* [Extrait du document]
Romain, Donald, Pierre et les autres
Entretien avec Romain Guerret, l’iconoclaste auteur / compositeur / interprète dont les goûts musicaux oscillent, avec la même passion, de The Cure à François De Roubaix, de la variété Française à l’Italo Disco. On s’attarde sur ses débuts, et ses différentes formations : Dondolo, Young Michelin, Aline, ainsi que sur son actualité récente et la prochaine sortie de l’album de son alter égo, Donald Pierre.
Dondolo c’est bien ton premier projet ?
Oui, même si avant Dondolo j’ai fait partie d’un groupe de rock, quand j’avais 15/16 ans. On s’appelait Foggy Notion en hommage au Velvet Underground, que l’on adorait. Ca s’est résumé à 3/4 concerts, mais c’est vraiment mon tout premier groupe. J’ai sorti également un titre autoproduit avec le guitariste de Foggy Notion sous le nom de Hub Hub. On l’avait enregistré chez un copain dans la campagne de Roanne, qui avait un peu de matos. Et à partir de 2000, j’ai commencé à écrire tout seul les titres, qui allaient composer le premier album de Dondolo, Dondolisme.
Comment t’es-tu construit musicalement ?
Je viens de Roanne où il n’y avait pas grand chose au niveau musical et mes parents n’étaient pas de grands mélomanes, mais j’ai été tout de suite attiré par la musique. J’étais passionné par la presse musicale comme Best et Rock & Folk. Je me suis fait ma culture musicale un peu tout seul, grâce à ces magazines. A partir de la seconde, je voulais monter un groupe, et puis la découverte du punk anglais, des Pixies, et du Velvet Underground m’a complètement chamboulé. C’est à ce moment, que j’ai monté Foggy Notion. On s’est assez vite séparés car, comme souvent dans les groupes d’étudiants, tout le monde n’a pas le même niveau de motivation. Et puis les samplers sont arrivés, les homestudio se sont démocratisés, et tout cela m’a permis de me rendre compte que je pouvais faire de la musique tout seul sans avoir un groupe qu’il faut traîner en répétition. Je me suis donc équipé d’un ordinateur et de quelques synthés. Ce qui me plaît aussi pas mal dans la musique, c’est la production. Parallèlement à ça je découvre la musique électronique, gamin j’adorais l’Italo Disco, genre qui était un peu décrié à l’époque, considéré comme de la soupe, car c’était un des styles mainstream qui passait beaucoup à la radio, mais finalement ça a plutôt bien vieilli. A 14 ans, je découvre la musique de Manchester, du coup je ne voulais plus entendre parler d’Italo Disco, et au début des années 2000 j’ai recherché cette synthèse entre l’indie pop et les hits de l’Italo disco.

* [Consigne] Citez les formations de Romain Guerret que l'introduction de l'entretien énumère. Les enregistrements qui suivent viennent d'une autre source.

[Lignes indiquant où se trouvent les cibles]
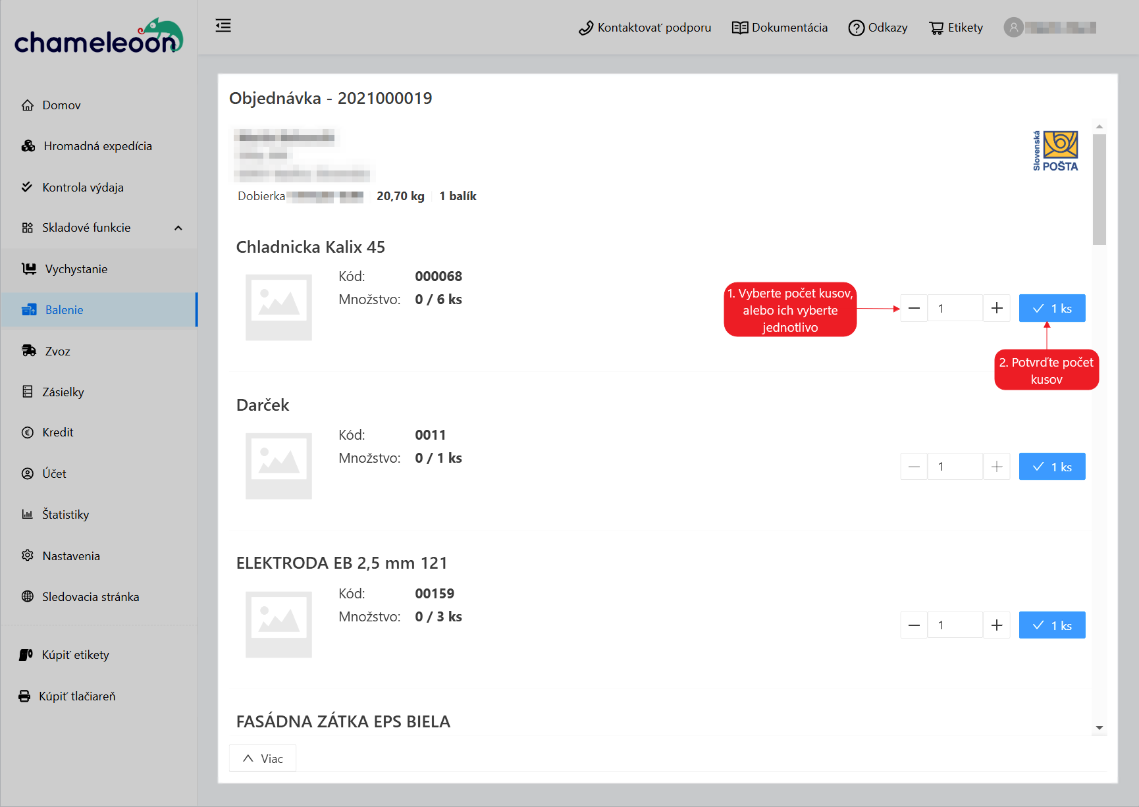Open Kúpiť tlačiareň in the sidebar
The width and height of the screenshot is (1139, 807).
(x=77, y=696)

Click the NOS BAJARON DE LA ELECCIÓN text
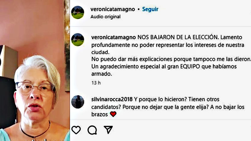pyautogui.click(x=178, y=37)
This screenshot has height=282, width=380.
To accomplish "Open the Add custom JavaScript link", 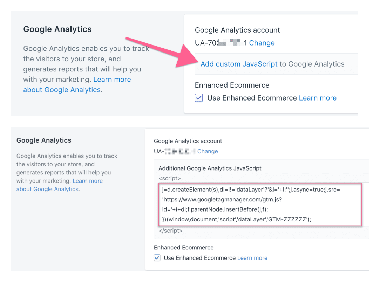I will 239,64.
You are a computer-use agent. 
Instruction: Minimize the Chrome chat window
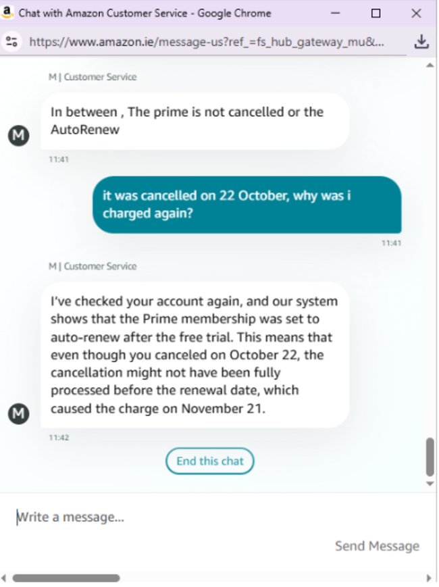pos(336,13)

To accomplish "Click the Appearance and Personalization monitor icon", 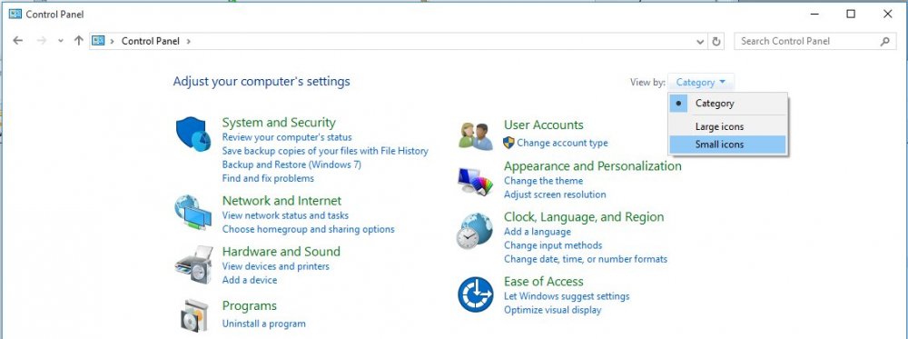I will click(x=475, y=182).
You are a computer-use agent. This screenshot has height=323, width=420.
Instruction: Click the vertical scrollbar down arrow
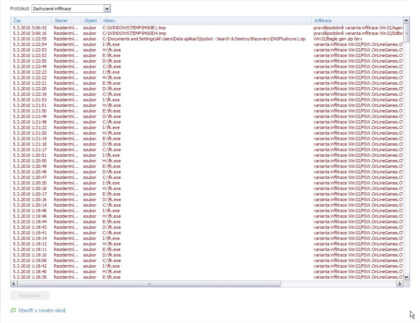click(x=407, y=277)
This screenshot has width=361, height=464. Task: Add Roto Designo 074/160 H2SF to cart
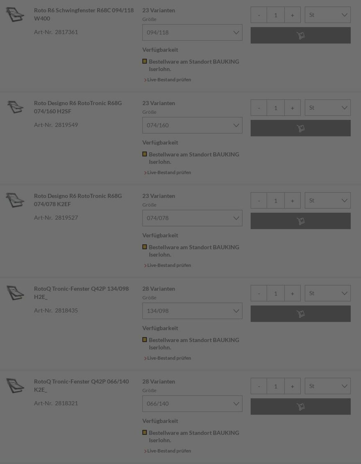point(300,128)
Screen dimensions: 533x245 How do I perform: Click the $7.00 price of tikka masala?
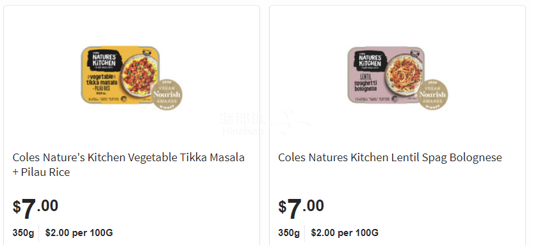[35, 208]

* * *

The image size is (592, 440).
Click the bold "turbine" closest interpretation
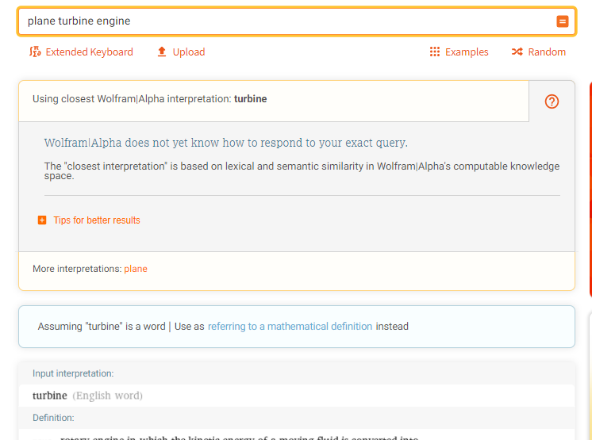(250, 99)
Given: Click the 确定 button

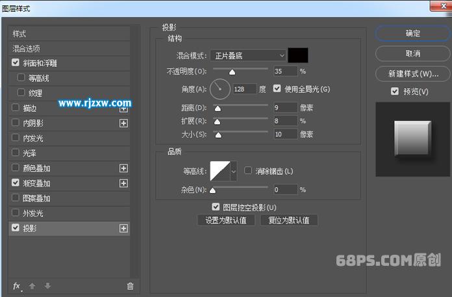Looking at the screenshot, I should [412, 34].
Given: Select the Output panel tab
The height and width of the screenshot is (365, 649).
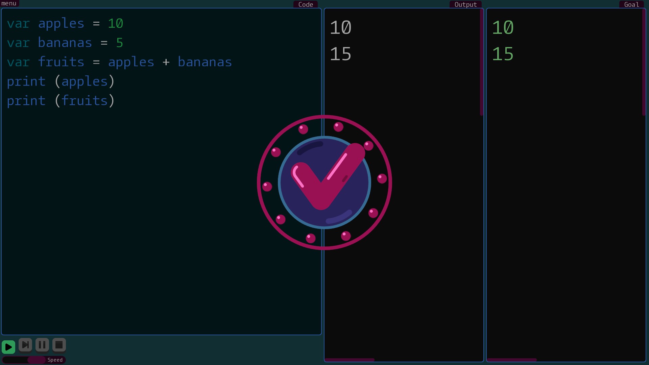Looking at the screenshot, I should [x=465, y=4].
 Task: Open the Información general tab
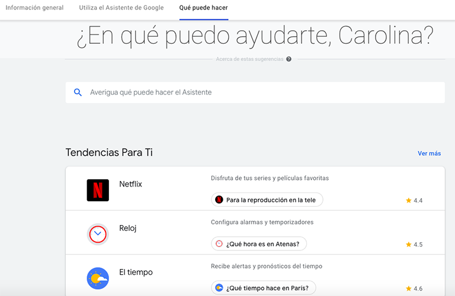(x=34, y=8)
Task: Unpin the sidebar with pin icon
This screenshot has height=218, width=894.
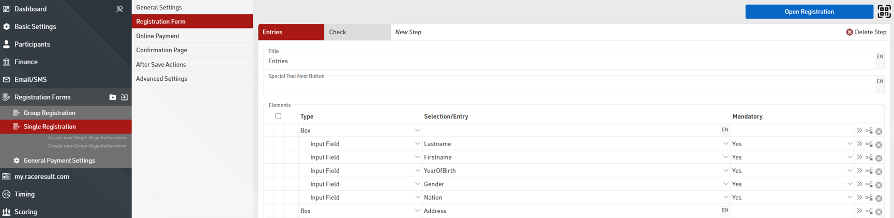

* [Résultat] Dondolo, Young Michelin, Aline